New Delhi, March 30 : Nearly half of Indians do not back up because they think their data or files are not important enough and most of those who back up their data, do it once a month, a survey said on Monday.

Other reasons cited by the respondents for not backing up their data included not knowing how to do it, not having time and forgetting about it, according to the survey by cybersecurity company Avast.

“It could be that many aren’t aware they are backing up, as it could be happening automatically, in the background, however, others really might not be backing up at all, thinking it is not worth it,” Luis Corrons, Security Evangelist at Avast, said in a statement.

“Losing personal documents, photos and videos can be a painful experience and it’s not until this happens that they realize how valuable it actually is,” Corrons added.
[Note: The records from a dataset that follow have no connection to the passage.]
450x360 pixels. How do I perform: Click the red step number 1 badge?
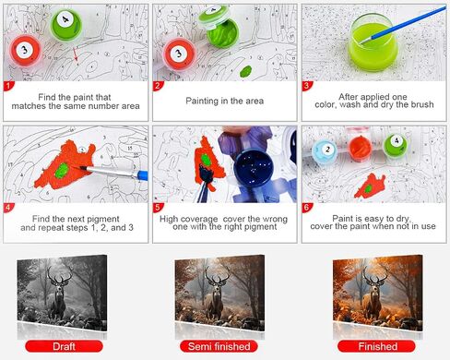point(8,86)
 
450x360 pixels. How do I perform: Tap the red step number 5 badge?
point(158,208)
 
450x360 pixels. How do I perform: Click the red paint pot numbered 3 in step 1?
point(25,51)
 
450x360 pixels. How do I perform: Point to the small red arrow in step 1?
point(76,54)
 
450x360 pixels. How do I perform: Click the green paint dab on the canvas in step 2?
point(245,72)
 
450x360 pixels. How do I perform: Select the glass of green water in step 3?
point(373,42)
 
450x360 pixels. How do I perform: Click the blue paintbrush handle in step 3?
point(409,22)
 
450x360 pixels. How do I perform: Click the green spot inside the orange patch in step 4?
point(62,171)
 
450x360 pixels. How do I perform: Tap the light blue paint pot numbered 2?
point(325,151)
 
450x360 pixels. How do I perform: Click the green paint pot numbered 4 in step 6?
point(396,145)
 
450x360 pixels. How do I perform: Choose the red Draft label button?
point(64,346)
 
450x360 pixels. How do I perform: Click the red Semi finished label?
point(219,346)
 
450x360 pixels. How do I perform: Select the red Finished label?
point(377,346)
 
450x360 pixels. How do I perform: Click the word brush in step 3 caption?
point(422,104)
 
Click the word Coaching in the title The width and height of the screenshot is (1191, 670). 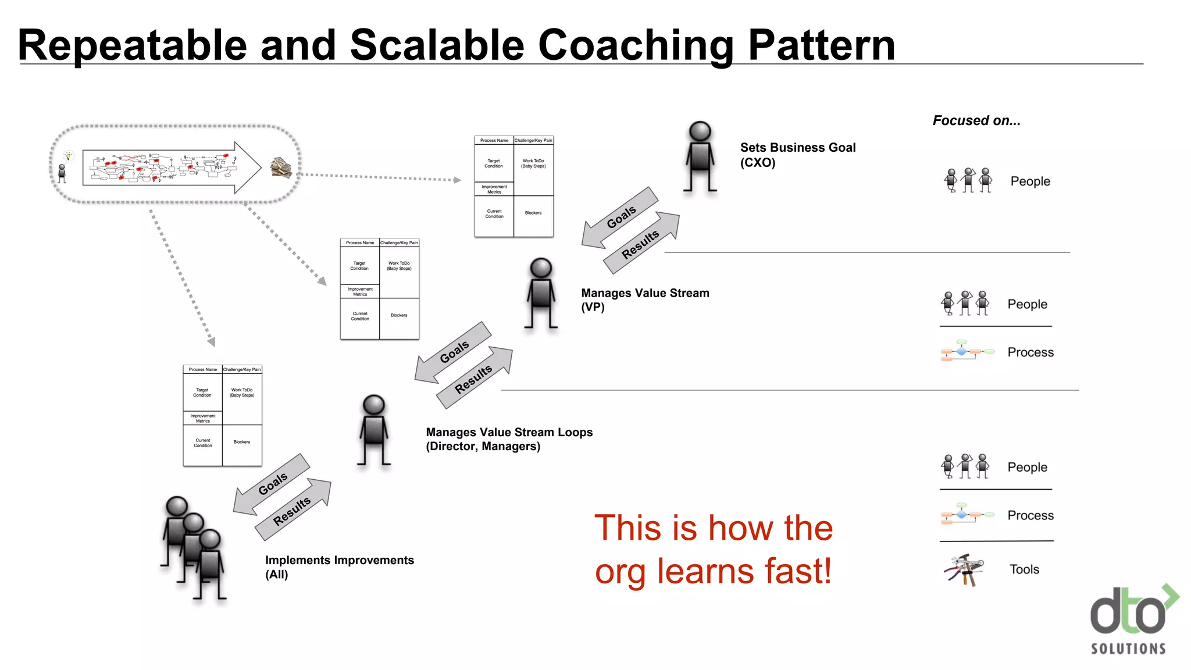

Of those who do back up their data, nearly 42 per cent Indians back up to a cloud storage, 36 42 per cent back up their data to an external hard drive, 23 42 per cent back up to a USB or flash disk, 18 42 per cent back up their phone to their PC, and 10 42 per cent back up to a network storage drive, the results showed.

Corrons recommended to back up data to two different locations, like the cloud, and a physical storage, like an external hard drive.

When it comes to iPhone and Android phone owners, the percentage that backs up is nearly the same, 69 per cent and 70 per cent respectively.

The percentage of smartphone owners that don’t know how to back up their data does not vary much between iPhone and Android owners, with 13 per cent and 17 per cent claiming not knowing how to, respectively, the study revealed.

Data loss can be caused by users accidentally deleting their data themselves, hardware damage and failure, as well as malware, causing valuable data such as photos, videos, documents, and messages to be lost forever.

Ransomware and other malware, such as wipers, can either encrypt or completely destroy files, and there is no guarantee that files can be decrypted if a ransom is paid.

The survey was conducted among 728 Avast and AVG users between February 20-March 25.